=== Passage provided ===
Further Exceptions to Liability Protection
As stated above, the Bill will only apply to "good faith efforts" and will not shield against liability claims involving gross negligence or intentional misconduct resulting in COVID-19 exposure or infection.
Liability protection will also not extend to those who continue to operate, despite being required by law to close their operations, nor will it shield against claims brought by workers relating to personal injury or COVID-19 exposure or infection that occurs in the course of the person's performance of work.
Section 2(1) of the Bill provides that no "cause of action" arises against any person, provided the conditions set-out in that section are met. Section 2(4), however, states that "No proceeding that is directly or indirectly based on or related to anything referred to in subsection (1) may be brought or maintained against a person." This raises issues with respect to whether or not the Bill (if passed) will be interpreted to protect regulated health professionals from allegations of professional misconduct (on the basis of failing to maintain the standard of practice of the profession) or incompetence under the Regulated Health Professions Act.
The Bill will apply retroactively, such that relevant claims arising on or after March 17, 2020, when the Ontario government declared a state of emergency, will be deemed to be dismissed without costs on the day the Act comes into force. Practically speaking, we do not expect that the courts will automatically dismiss any actions upon the Bill coming into force. Rather, we expect that defence counsel will have to bring a motion to have an action dismissed on the basis that the action is prohibited as a result of the Bill. Further, one can expect that plaintiff's counsel will be moving to amend their claims or frame any new claims to assert allegations that the defendants did not make a good faith effort and / or that the conduct at issue does in fact amount to "gross negligence." Whether or not a person made a good faith effort will be a question of fact that will have to be adjudicated. Defendants will have to assert in their statements of defence the material facts which they say support or demonstrate their good faith efforts.

=== Work order ===
In the passage on further exceptions to liability protection, why will defendants have to set out in their statements of defence the material facts that support their good faith efforts? Answer in one to three sentences. The lines stored here are not needed for the work.

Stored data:
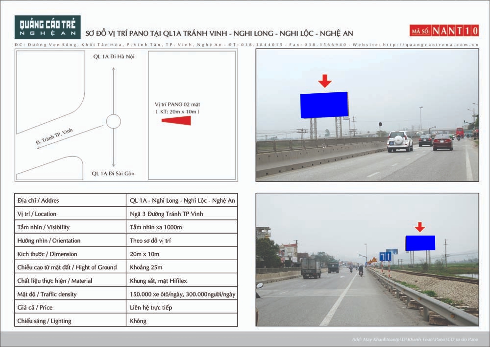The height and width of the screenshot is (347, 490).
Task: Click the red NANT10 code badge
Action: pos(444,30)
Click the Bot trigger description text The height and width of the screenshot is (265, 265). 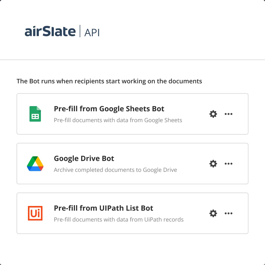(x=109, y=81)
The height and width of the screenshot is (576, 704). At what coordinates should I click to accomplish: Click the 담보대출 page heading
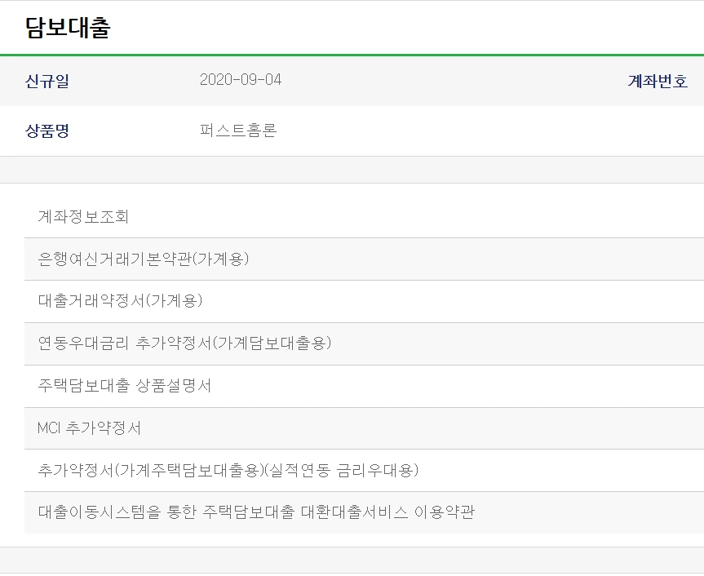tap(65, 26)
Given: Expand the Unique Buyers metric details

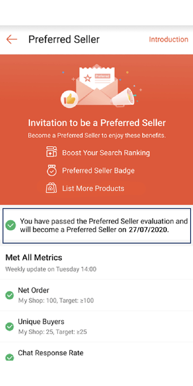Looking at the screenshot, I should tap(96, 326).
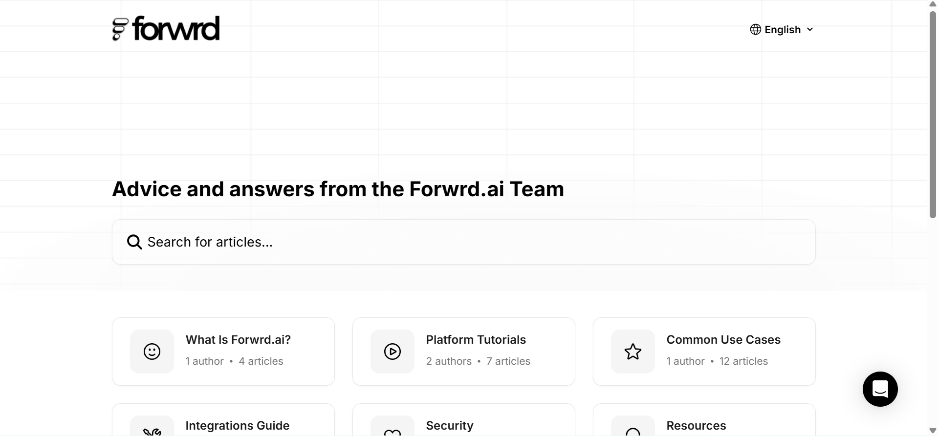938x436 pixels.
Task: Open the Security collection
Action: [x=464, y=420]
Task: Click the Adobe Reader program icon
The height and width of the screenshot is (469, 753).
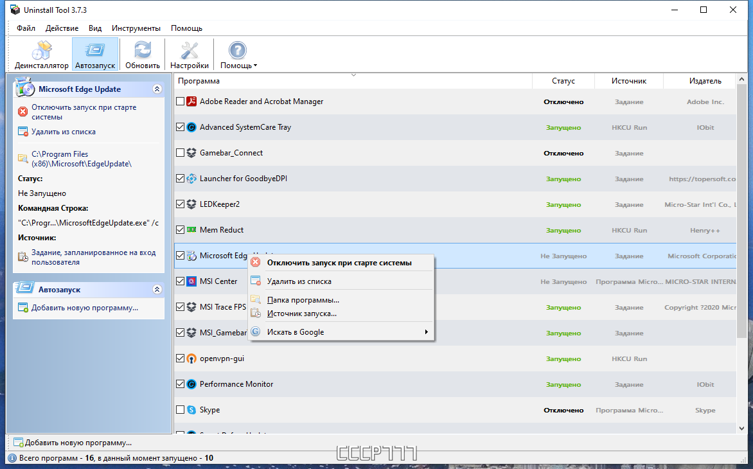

=== Result of the task ===
The Bill applies only to "good faith efforts," and whether a person made a good faith effort will be a question of fact that has to be adjudicated.